Task requirements
Starting at the line containing "Click the Settings gear icon" and ending at the line containing "Task: Open the Add hardware dropdown", transcribe the listing below exactly. Keep both end lines, skip the pictures, and copy nothing else.
◇ ◇ ◇ ◇ ◇ ◇ ◇
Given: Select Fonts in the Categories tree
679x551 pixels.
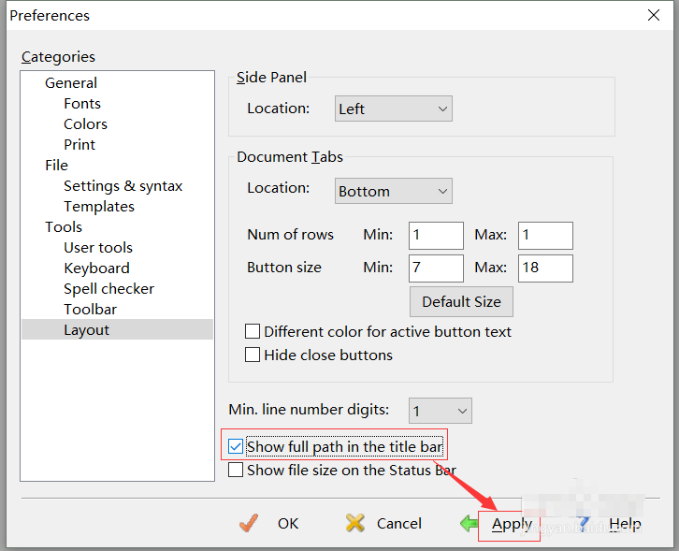Looking at the screenshot, I should click(x=82, y=104).
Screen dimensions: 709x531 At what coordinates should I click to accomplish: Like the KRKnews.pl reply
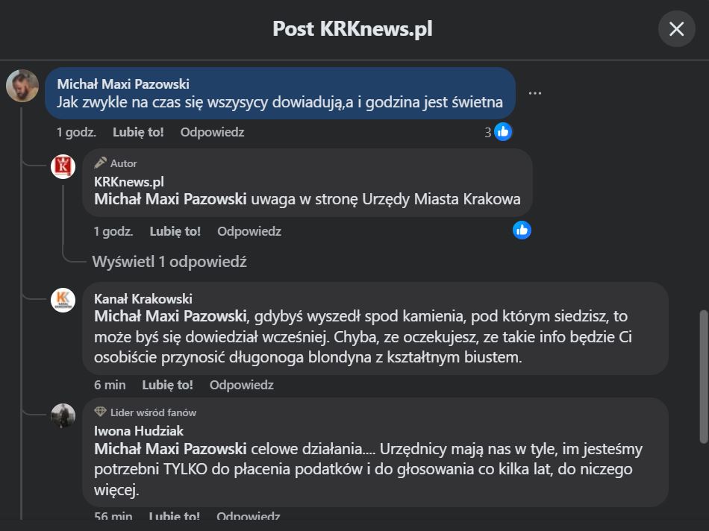pyautogui.click(x=175, y=231)
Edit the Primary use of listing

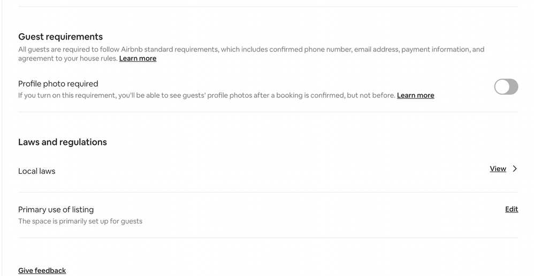click(x=511, y=209)
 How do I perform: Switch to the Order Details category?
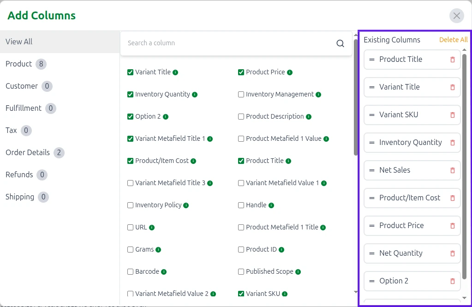28,153
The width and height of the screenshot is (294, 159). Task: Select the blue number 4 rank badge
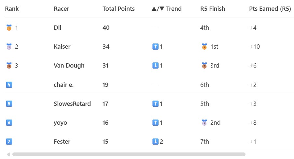[9, 85]
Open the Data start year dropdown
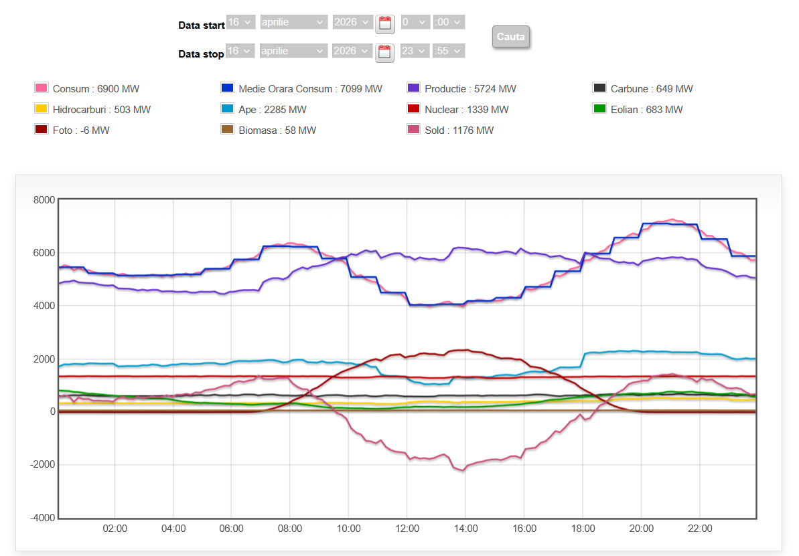 point(352,22)
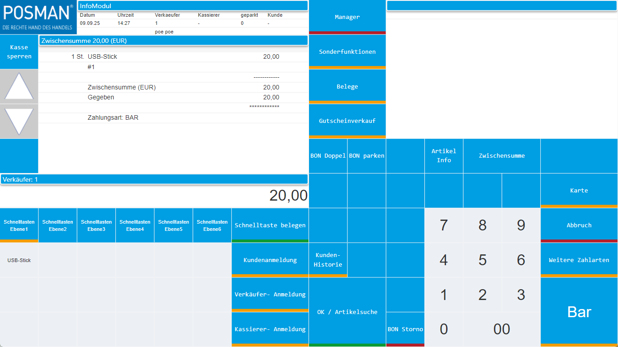Open Sonderfunktionen menu
Viewport: 618px width, 347px height.
[347, 52]
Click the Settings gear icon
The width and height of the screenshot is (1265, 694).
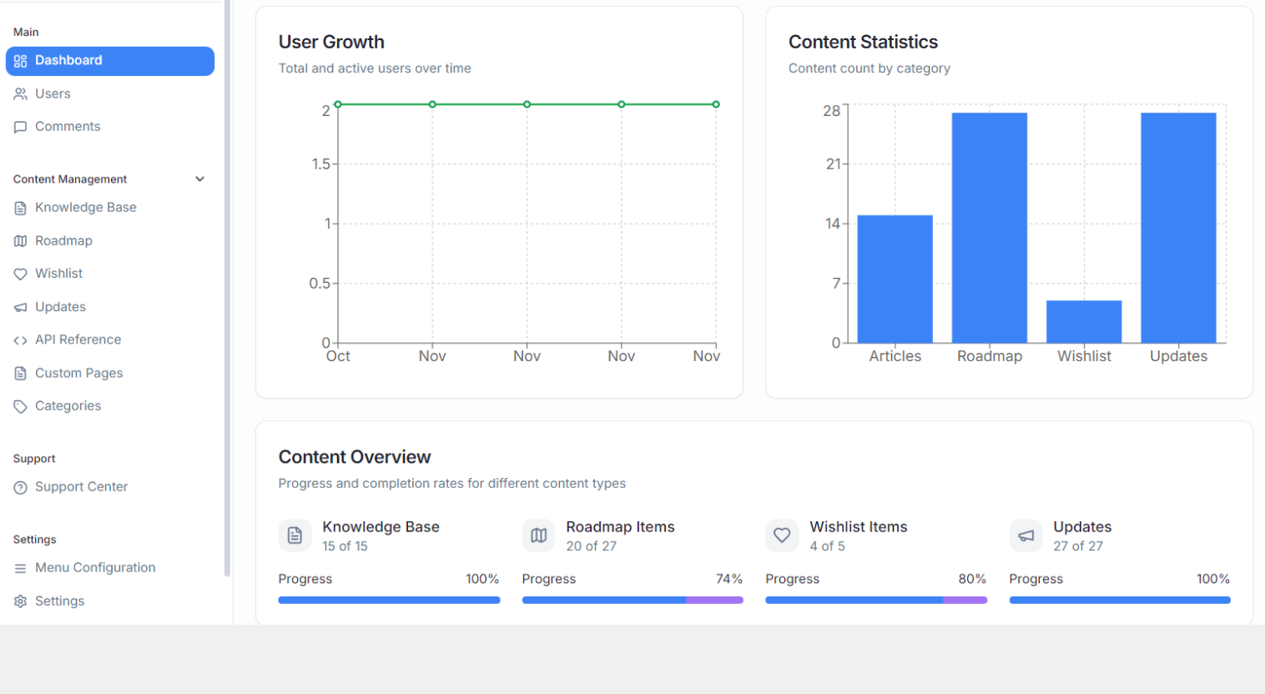click(19, 601)
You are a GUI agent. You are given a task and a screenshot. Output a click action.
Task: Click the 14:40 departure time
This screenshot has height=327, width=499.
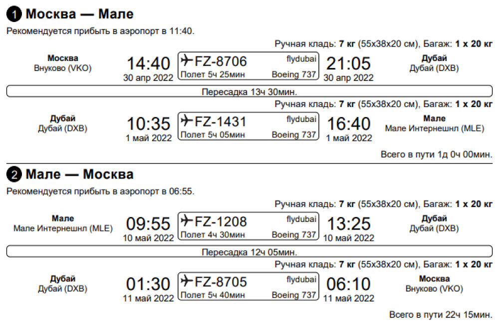coord(148,63)
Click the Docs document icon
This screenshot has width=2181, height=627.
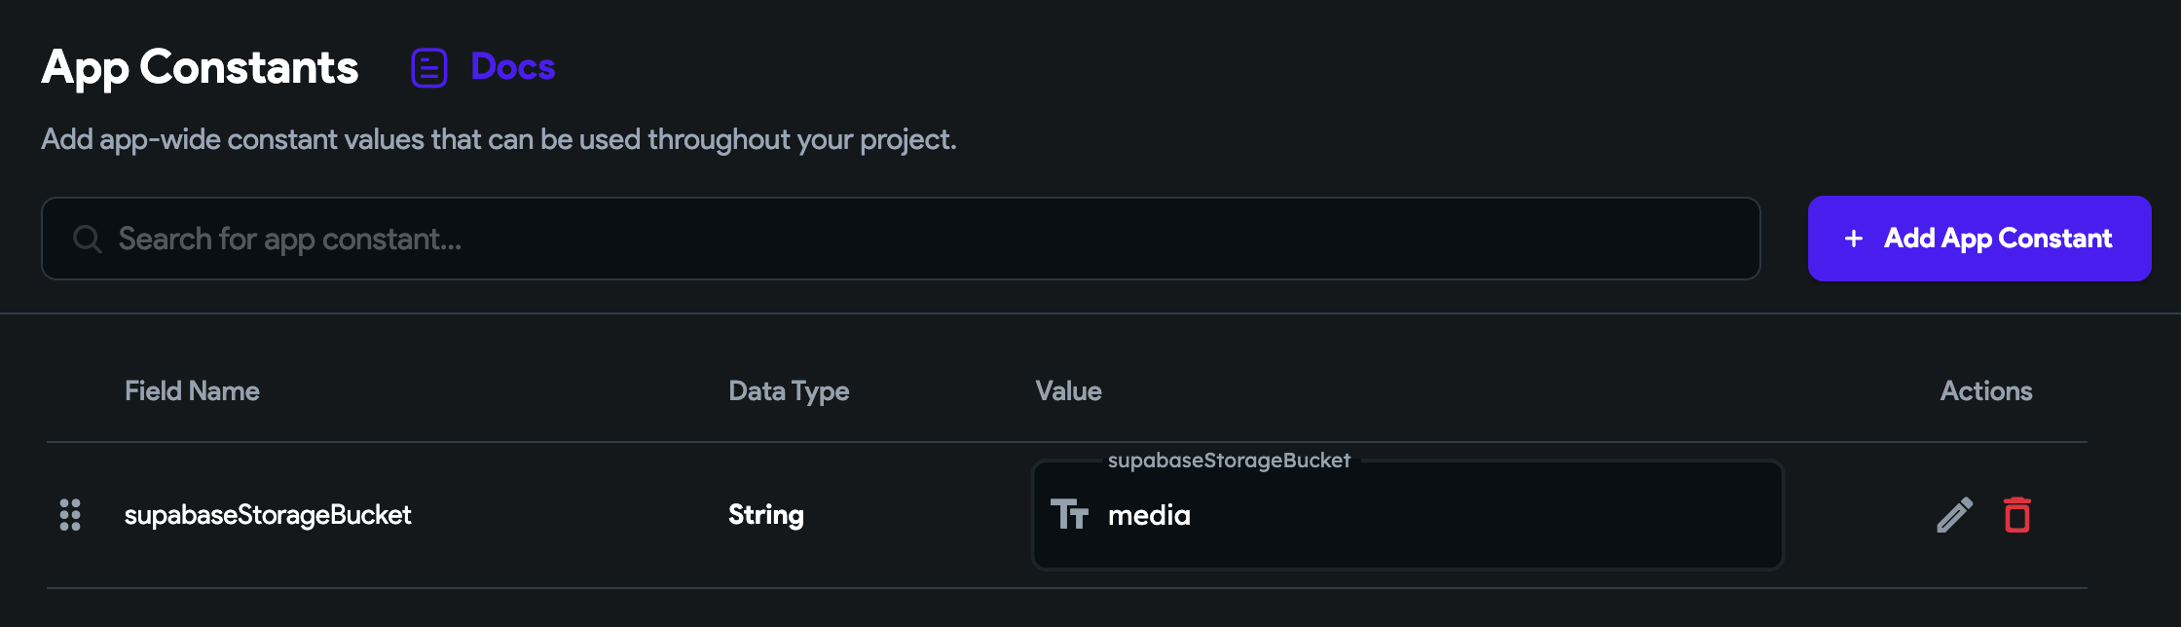pyautogui.click(x=428, y=68)
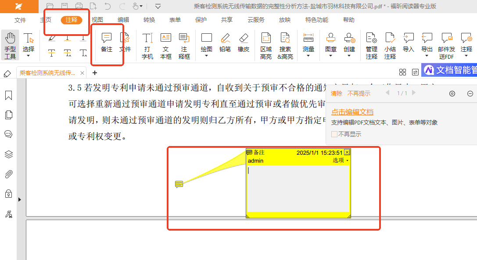Image resolution: width=477 pixels, height=260 pixels.
Task: Click 清除 in the notification panel
Action: coord(336,93)
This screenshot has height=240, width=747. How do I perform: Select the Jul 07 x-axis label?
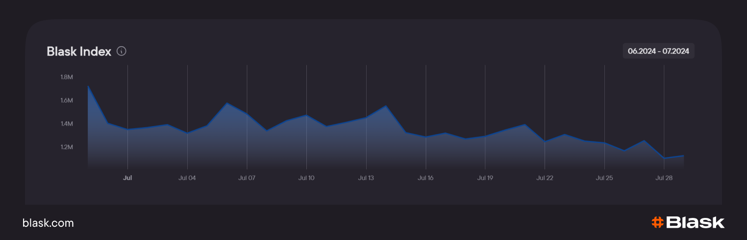(247, 178)
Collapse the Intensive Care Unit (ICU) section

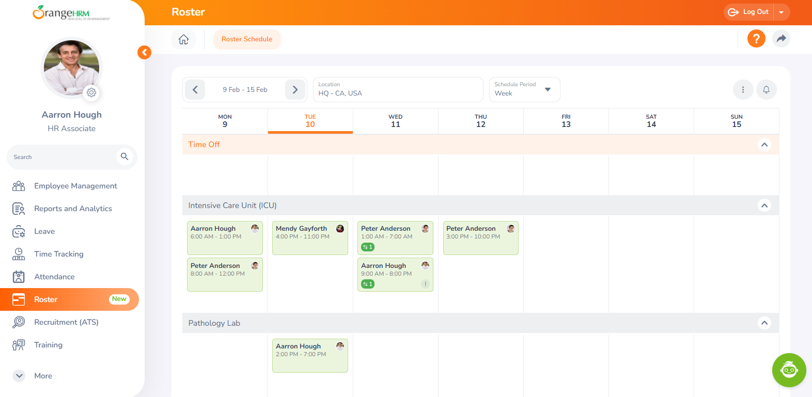point(764,205)
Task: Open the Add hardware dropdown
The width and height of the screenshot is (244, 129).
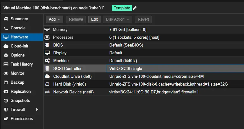Action: coord(55,19)
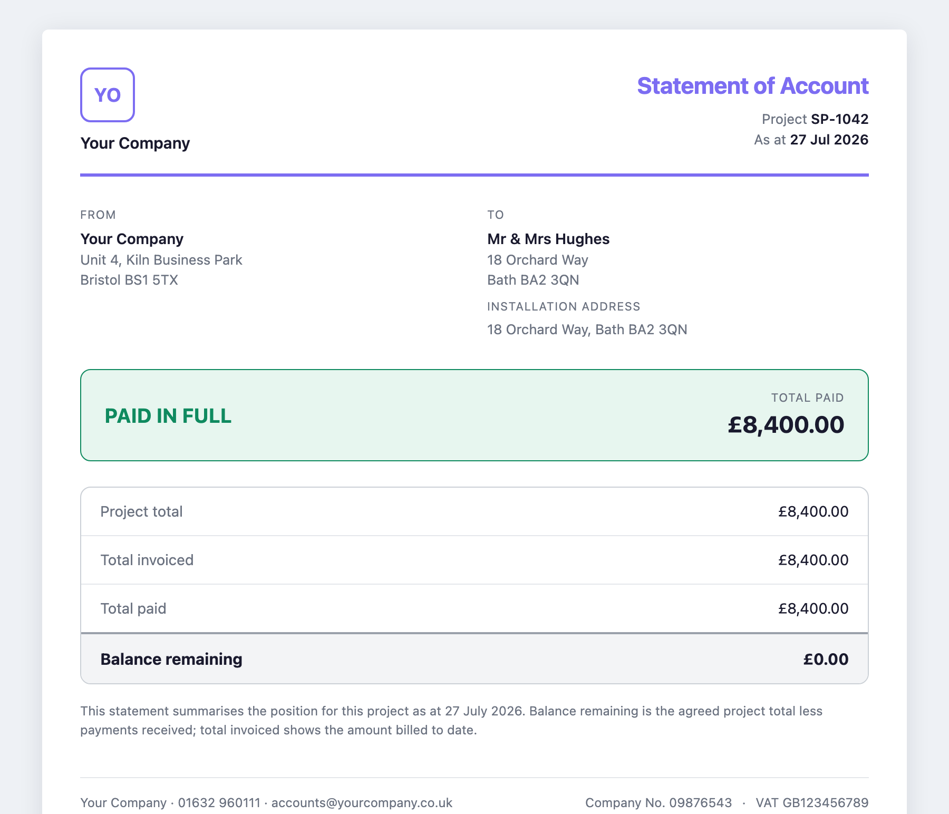Image resolution: width=949 pixels, height=814 pixels.
Task: Click the accounts@yourcompany.co.uk email address
Action: 362,803
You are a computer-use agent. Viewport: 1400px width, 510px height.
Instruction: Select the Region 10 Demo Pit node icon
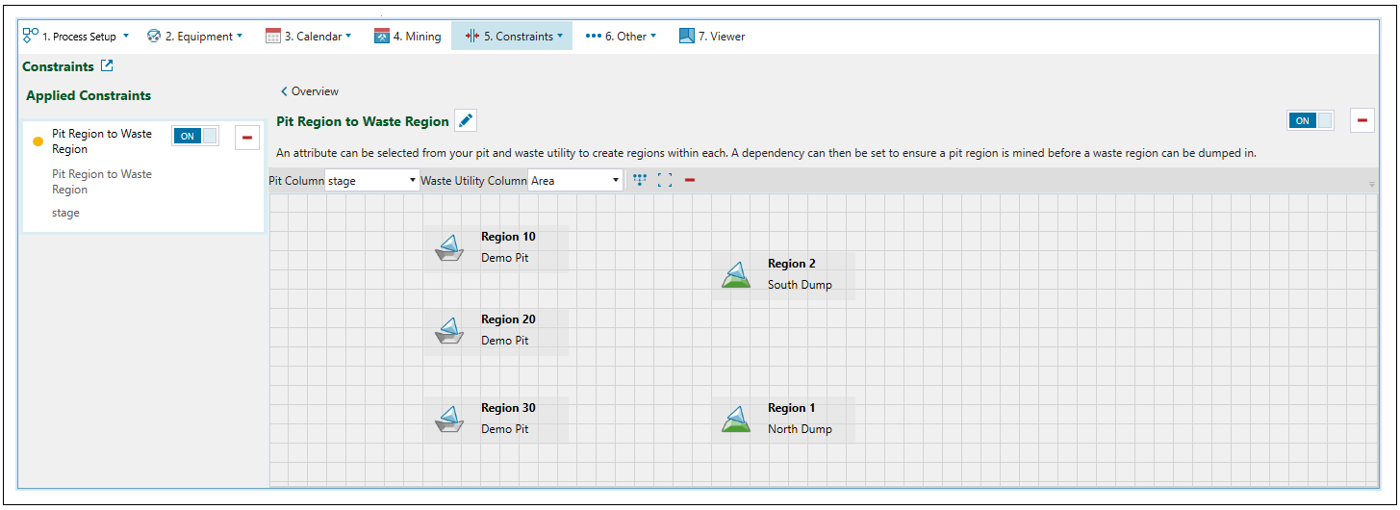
◇ ◇ ◇ ◇ ◇ ◇ ◇
Written solution
Click the Settings gear icon
The width and height of the screenshot is (1265, 694).
click(19, 601)
You are a GUI agent. You are given a task and a screenshot. Output a click action.
Task: Click the 14:40 departure time
This screenshot has height=327, width=499.
coord(148,63)
Click the Docs document icon
This screenshot has width=2181, height=627.
pyautogui.click(x=428, y=68)
Image resolution: width=477 pixels, height=260 pixels.
Task: Click 清除 in the notification panel
Action: coord(336,93)
This screenshot has height=240, width=747. How do I perform: Select the Jul 07 x-axis label?
(247, 178)
Collapse the Intensive Care Unit (ICU) section

point(764,205)
Task: Open the Add hardware dropdown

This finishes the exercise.